*正文部分*
+++

Spaces:

C4G-HKUST
/

AnyTalker

Running on Zero

File size: 20,313 Bytes

from PIL import Image
from insightface.app import FaceAnalysis
import numpy as np
import os
from pathlib import Path
import time
import argparse
import cv2

class FaceInference:
    """人脸检测推理类，封装insightface的推理功能"""
    
    def __init__(self, det_thresh=0.5, det_size=(640, 640), ctx_id=0):
        """
        初始化人脸检测器
        
        Args:
            det_thresh: 检测阈值
            det_size: 检测图像尺寸
            ctx_id: GPU设备ID，如果为-1则使用CPU，否则使用GPU
        """
        # 如果 ctx_id 为 -1，使用 CPU；否则使用 GPU
        if ctx_id == -1:
            providers = ['CPUExecutionProvider']
            provider_options = [{}]
            ctx_id = -1  # InsightFace 使用 -1 表示 CPU
        else:
            providers = ['CUDAExecutionProvider', 'CPUExecutionProvider']
            provider_options = [{"device_id": str(ctx_id)}, {}]
        
        self.face_analysis = FaceAnalysis(
            allowed_modules=['detection'], 
            providers=providers, 
            provider_options=provider_options,
        )
        
        self.face_analysis.prepare(ctx_id=ctx_id, det_thresh=det_thresh, det_size=det_size)
    
    def _make_square_bbox(self, x1, y1, x2, y2, image_width, image_height):
        """
        将矩形bbox转换为方形bbox，保持人脸比例不变
        
        Args:
            x1, y1, x2, y2: 原始bbox坐标
            image_width, image_height: 图像尺寸
            
        Returns:
            tuple: (new_x1, new_y1, new_x2, new_y2) 方形bbox坐标
        """

+++

*记录摘录*
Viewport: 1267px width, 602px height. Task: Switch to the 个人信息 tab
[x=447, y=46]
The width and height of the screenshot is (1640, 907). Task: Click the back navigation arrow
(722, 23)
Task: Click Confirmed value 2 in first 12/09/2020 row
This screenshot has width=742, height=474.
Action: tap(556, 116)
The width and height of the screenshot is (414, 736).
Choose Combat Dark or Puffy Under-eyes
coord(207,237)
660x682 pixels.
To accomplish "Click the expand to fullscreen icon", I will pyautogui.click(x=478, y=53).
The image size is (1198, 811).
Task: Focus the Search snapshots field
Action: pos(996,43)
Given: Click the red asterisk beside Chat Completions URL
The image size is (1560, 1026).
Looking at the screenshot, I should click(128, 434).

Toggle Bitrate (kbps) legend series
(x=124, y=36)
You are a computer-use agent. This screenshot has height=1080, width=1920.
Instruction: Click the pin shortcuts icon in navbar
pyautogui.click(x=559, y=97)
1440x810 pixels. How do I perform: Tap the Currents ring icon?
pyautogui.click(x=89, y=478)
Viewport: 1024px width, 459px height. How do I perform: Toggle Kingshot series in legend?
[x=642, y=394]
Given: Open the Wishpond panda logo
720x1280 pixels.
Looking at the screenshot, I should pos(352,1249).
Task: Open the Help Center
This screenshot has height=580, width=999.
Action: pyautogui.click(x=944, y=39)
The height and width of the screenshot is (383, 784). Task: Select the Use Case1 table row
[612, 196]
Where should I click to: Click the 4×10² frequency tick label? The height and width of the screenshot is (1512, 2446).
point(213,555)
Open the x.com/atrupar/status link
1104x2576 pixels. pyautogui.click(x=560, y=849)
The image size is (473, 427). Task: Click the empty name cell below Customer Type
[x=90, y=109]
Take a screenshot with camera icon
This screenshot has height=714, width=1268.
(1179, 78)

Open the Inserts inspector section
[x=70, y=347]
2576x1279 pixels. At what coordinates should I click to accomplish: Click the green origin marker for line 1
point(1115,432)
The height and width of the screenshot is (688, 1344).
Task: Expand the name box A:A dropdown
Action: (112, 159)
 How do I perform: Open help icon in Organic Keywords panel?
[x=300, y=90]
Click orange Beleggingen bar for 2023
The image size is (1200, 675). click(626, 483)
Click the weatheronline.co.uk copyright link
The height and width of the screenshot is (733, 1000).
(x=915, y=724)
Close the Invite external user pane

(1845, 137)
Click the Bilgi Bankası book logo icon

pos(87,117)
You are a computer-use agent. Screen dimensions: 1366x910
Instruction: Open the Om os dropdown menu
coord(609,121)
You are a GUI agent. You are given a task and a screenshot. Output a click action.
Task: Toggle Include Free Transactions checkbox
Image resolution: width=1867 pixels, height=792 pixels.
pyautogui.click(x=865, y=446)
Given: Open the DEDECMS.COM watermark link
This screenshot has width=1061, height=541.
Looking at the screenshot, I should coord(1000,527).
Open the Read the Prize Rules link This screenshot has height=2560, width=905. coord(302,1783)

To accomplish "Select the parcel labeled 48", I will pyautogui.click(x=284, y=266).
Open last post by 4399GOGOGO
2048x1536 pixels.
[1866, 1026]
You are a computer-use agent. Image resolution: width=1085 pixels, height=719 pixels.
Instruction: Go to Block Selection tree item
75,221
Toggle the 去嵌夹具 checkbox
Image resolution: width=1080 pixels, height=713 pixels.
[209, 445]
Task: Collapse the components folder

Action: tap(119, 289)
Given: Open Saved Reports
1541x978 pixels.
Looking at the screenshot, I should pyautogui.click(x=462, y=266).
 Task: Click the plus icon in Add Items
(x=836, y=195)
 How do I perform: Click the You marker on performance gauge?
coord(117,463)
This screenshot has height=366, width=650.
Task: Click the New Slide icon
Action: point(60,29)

+++

*练习题目 1*
在人脸检测代码中，ctx_id 为 -1 时使用哪个执行提供程序？
*练习题目 2*
接着写人脸检测代码，从它停下的地方往下续写。
记录摘录中的各行与人脸检测代码无关。

*练习结果 1*
CPUExecutionProvider

*练习结果 2*
        # 计算原始bbox的中心点和尺寸
        center_x = (x1 + x2) / 2
        center_y = (y1 + y2) / 2
        width = x2 - x1
        height = y2 - y1
        
        # 取较大的边作为方形的边长
        square_size = max(width, height)
        
        # 计算方形bbox的坐标
        half_size = square_size / 2
        new_x1 = center_x - half_size
        new_y1 = center_y - half_size
        new_x2 = center_x + half_size
        new_y2 = center_y + half_size
        
        # 处理边界情况，确保方形bbox在图像范围内
        if new_x1 < 0:
            new_x1 = 0
            new_x2 = square_size
        if new_y1 < 0:
            new_y1 = 0
            new_y2 = square_size
        if new_x2 > image_width:
            new_x2 = image_width
            new_x1 = image_width - square_size
        if new_y2 > image_height:
            new_y2 = image_height
            new_y1 = image_height - square_size
        
        # 再次确保坐标在有效范围内
        new_x1 = max(0, new_x1)
        new_y1 = max(0, new_y1)
        new_x2 = min(image_width, new_x2)
        new_y2 = min(image_height, new_y2)
        
        return new_x1, new_y1, new_x2, new_y2
    
    def infer_from_array(self, image_array, n=None):
        """
        对输入numpy数组进行人脸检测推理
        
        Args:
            image_array: numpy数组，形状为[H, W, 3]，值范围为0-255
            n: 选择前n个最大的人脸，如果为None则选择所有人脸
            
        Returns:
            dict: 包含检测结果的字典，格式为：
                  {
                      'faces': 检测到的人脸列表,
                      'bboxes': bbox列表，每个元素为[x, y, width, height],
                      'masks': mask列表，每个元素为单通道mask图像,
                      'masked_images': masked图像列表，每个元素为应用mask后的图像,
                      'image_shape': 原始图像的形状 (height, width, channels)
                  }
                  如果未检测到人脸，返回中心区域矩形作为默认bbox
        """
        try:
            if image_array is None:
                print("错误：输入图像数组为空")
                return {}
            
            # 确保图像数组是正确的格式
            if len(image_array.shape) != 3 or image_array.shape[2] != 3:
                print(f"错误：图像数组形状不正确，期望[H, W, 3]，实际{image_array.shape}")
                return {}
            
            # 确保数据类型和值范围正确
            if image_array.dtype != np.uint8:
                image_array = image_array.astype(np.uint8)
            
            faces = self.face_analysis.get(image_array)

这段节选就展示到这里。